Au-delà de ces ressources, il existe également des référentiels externes de géo-données et de géo-produits humanitaires qui gagneraient à être mieux connus des équipes concernées : c’est le cas de Reliefweb, HDX et OpenStreetMap par exemple. Ces référentiels peuvent être promus par des rappels sur les canaux de communication internes, grâce au partage de ressources clés par le biais des plateformes de partage internes et, également, via l’organisation de sessions de retours d’expérience – formelles ou non – sur l’utilisation qui a été faite de ces données externes.

  • Recommandation 6 : Investir dans quelques secteurs à forte valeur ajoutée

Notre dernière recommandation est de se concentrer d’abord et avant tout sur quelques secteurs pour lesquels la valeur ajoutée en termes de géo-données et de géo-produits est incontestable – cela aidera à l’adoption organisationnelle générale des SIG en interne.

Pour toute ONG souhaitant suivre ces recommandations, il est cependant important de mentionner que l’intégration de la dimension spatiale dans les systèmes d’information, les méthodes et les outils existants d’une ONG représente un effort considérable et doit être réfléchie avec soin et de manière holistique afin d’être couronnée de succès.

 

Après cette évaluation, quelles sont les prochaines étapes pour Humanity & Inclusion?

L’évaluation menée en septembre et octobre 2019 par CartONG constitue une première étape pour HI : celle permettant de mieux comprendre leur situation actuelle et leurs besoins en matière de SIG. Dans le cadre du rapport produit par notre équipe, un certain nombre de scénarios ont été présentés à HI, combinant l’ensemble des recommandations leur étant applicables, tant au niveau organisationnel (diffusion d’une culture cartographique dans l’ensemble de l’organisation, mise en place d’une solution SIG à part entière, etc.) qu’à une moindre échelle.

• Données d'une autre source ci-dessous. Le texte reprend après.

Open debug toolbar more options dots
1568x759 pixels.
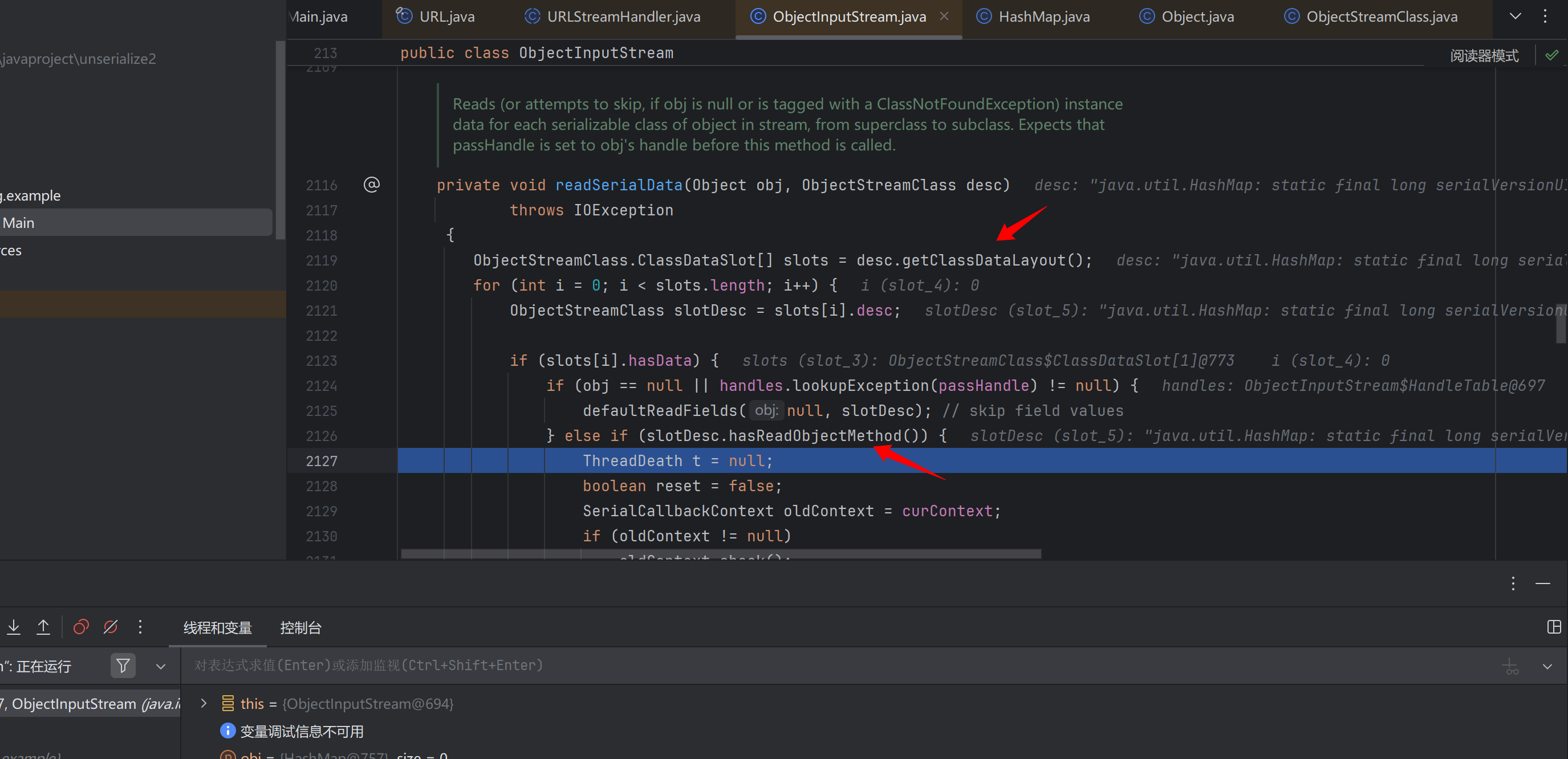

Certaines des recommandations de plus petite échelle sont d’ailleurs déjà prévues pour 2020. Pour les projets à plus grande échelle et d’une nature plus complexe, la mise en œuvre nécessiterait un processus organisationnel plus étendu qui – si l’approbation de l’équipe dirigeante est obtenue – s’étendrait sur plusieurs années avant de paver la voie à une utilisation généralisée des SIG au sein d’Humanity & Inclusion.